Monday, March 25, 2013

Bunga Bunga with 1996 Corton-Charlemagne


Last night my friend Giuseppe Locascio invited me into his apartment for a pasta con le sarde dinner.  When I arrived Iacopo di Teodoro (below) was tossing together a classic Puntarelle with anchovy and shortly after we had guzzled down some Sauvignon from the Alto-Adige Iacopo unleashed a 1996 Corton-Charlemagne from Bonneau du Martray.  This Domaine holds only Grand Cru vineyads on the Corton hill. 9.5 hectares of Corton-Charlemagne as well as some Pinot Noir in the Grand Cru of Corton.

The wine had been open for about an hour and by the time we got to it (at slightly colder than cellar temperature), it was super expressive, singing to all of us.  Sometimes when you are poured a magical wine that is aged properly and fully expressing its true character, you cant help but to smell it over and over.  At one point I stopped sipping this wine and just continued sniffing the magical aromas coming from the glass.

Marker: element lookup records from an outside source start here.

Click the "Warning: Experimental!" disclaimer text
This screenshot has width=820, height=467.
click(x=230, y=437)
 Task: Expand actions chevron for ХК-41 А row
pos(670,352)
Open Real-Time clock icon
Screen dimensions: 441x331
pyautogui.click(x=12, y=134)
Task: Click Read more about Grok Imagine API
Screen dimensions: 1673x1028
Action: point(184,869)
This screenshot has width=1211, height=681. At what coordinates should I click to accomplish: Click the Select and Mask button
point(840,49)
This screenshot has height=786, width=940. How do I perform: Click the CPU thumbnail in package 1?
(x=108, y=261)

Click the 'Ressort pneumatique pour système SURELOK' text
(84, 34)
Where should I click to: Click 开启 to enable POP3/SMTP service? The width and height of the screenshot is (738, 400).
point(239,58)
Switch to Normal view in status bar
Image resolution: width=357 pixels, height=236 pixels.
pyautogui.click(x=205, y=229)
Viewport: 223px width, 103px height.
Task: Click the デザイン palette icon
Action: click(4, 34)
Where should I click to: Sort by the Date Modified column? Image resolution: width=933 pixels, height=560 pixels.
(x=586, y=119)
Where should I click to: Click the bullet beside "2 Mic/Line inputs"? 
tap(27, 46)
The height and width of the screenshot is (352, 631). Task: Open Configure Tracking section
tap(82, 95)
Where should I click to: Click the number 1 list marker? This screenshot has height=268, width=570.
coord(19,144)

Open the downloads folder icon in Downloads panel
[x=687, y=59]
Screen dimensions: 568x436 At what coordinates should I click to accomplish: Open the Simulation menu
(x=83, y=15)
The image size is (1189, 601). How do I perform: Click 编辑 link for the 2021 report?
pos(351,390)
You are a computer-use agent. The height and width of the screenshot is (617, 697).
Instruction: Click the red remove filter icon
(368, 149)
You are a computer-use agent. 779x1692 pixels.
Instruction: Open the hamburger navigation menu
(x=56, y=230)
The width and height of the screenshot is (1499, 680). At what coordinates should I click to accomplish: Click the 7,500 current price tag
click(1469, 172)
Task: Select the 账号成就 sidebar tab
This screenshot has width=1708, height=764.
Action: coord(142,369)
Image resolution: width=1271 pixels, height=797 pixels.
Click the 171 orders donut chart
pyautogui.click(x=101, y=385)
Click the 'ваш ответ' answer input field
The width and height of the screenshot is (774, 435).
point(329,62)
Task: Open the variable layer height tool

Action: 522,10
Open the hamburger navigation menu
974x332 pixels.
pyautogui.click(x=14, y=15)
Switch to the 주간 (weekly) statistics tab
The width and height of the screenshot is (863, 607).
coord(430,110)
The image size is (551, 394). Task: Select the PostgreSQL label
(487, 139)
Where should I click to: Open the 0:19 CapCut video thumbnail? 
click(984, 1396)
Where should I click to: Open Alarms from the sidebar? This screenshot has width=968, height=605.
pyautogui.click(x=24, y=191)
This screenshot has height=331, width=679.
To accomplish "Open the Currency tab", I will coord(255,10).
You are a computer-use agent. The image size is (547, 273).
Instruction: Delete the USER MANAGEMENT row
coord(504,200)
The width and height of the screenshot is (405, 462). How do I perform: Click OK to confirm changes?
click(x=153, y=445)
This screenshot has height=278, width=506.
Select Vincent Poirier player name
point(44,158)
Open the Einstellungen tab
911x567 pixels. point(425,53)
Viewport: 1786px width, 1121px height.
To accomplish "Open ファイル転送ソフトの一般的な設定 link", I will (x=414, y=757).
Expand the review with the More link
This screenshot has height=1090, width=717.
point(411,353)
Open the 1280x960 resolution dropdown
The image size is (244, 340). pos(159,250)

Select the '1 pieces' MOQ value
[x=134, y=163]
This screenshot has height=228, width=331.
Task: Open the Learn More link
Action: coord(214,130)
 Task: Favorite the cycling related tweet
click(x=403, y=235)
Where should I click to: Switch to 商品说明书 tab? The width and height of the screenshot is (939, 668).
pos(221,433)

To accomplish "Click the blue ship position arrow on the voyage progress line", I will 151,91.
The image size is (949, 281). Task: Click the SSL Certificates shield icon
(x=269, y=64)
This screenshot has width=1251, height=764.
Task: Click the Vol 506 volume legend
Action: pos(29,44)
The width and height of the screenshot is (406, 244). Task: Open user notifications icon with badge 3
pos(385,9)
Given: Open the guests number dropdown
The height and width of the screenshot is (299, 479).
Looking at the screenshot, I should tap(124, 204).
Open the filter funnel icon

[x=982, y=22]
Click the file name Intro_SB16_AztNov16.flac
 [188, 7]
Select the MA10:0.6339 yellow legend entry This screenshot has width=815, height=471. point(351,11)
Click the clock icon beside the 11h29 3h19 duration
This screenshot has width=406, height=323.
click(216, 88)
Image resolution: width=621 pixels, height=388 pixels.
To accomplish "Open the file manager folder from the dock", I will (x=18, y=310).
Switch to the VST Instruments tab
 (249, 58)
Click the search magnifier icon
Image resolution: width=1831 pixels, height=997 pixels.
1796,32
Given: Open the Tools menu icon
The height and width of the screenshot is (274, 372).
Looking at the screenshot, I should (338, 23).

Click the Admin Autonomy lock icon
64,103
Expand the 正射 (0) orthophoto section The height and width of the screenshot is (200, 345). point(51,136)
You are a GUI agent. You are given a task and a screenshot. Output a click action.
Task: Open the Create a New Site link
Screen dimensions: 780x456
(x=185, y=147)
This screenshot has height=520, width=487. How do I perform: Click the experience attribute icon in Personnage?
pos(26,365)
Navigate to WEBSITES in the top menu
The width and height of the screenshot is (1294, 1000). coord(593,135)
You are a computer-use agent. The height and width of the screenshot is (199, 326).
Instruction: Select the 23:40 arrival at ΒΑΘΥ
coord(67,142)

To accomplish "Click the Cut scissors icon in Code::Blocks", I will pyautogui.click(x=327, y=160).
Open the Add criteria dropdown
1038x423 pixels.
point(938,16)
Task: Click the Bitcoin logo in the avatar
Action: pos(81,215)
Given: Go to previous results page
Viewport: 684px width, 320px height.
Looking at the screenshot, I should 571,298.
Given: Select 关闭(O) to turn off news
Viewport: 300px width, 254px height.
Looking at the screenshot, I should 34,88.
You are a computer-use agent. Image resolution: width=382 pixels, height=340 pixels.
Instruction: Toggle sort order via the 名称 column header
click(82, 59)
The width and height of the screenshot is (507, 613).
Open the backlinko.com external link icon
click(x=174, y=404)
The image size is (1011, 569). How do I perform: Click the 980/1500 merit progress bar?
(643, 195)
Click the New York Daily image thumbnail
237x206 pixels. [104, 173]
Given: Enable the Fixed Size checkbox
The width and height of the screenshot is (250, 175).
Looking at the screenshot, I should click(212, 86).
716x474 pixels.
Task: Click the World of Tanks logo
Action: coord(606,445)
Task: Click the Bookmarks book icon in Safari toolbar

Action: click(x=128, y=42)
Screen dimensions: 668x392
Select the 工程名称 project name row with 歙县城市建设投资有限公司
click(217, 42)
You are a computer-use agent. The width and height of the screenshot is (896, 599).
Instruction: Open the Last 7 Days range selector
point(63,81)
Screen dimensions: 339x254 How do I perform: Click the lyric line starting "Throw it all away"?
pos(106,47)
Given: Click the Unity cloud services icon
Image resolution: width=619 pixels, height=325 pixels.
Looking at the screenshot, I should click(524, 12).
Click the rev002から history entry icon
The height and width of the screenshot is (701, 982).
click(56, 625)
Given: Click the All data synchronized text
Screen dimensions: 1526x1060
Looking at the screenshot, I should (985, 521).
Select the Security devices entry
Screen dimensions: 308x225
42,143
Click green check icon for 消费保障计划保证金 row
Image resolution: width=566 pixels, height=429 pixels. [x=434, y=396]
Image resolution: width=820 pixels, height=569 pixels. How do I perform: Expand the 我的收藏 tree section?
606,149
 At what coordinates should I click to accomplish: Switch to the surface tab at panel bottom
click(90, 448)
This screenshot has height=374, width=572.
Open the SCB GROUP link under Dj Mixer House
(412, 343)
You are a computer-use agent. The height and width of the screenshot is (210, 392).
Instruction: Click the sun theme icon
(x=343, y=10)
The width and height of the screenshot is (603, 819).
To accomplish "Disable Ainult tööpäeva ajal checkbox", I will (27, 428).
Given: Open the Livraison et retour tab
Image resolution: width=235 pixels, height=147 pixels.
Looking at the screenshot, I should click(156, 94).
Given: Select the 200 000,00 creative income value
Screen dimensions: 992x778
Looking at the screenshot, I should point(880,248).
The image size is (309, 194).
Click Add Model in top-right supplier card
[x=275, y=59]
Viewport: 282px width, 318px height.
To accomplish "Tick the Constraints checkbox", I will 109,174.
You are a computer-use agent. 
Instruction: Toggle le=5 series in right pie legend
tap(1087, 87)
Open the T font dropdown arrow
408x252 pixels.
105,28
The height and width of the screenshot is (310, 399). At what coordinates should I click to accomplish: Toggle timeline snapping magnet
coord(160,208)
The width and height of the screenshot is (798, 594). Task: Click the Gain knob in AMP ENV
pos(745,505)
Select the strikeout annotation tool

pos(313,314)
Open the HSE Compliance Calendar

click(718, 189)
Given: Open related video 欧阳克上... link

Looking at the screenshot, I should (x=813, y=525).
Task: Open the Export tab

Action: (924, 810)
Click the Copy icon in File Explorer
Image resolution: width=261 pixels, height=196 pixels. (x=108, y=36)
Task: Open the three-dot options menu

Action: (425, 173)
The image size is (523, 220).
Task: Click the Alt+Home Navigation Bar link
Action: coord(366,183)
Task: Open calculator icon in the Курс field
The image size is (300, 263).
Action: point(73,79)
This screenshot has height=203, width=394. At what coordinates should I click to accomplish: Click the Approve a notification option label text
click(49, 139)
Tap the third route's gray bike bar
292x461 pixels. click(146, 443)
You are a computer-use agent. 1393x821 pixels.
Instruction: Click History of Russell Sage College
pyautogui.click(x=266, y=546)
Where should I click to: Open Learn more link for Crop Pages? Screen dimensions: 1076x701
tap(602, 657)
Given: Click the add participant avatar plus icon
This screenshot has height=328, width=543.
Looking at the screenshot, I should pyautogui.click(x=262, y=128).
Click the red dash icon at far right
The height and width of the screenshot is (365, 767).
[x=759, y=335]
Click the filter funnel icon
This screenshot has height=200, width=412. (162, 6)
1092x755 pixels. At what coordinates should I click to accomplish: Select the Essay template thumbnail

For shits I was browsing the cellartracker.com notes and most reviews ripped apart this wine for being over the hill and/or oxidized which was not in any form the case here.
This '96 Corton-Charlemagne had the classic deep golden colour of aged chardonnay from Burgundy and bursted with scents of deep caramel, almonds, candied citrus and held an impressive weight, acidity and minerality on the palate.
Cheers Iacopo!


An overall classic Italian dinner in New York City with the New York Italian connection.  Of course the conversation drifted from wine philosophy to the absurdity of recent Italian politics and it brought to mind the Bunga Bunga Ford advertisement that just went down in India.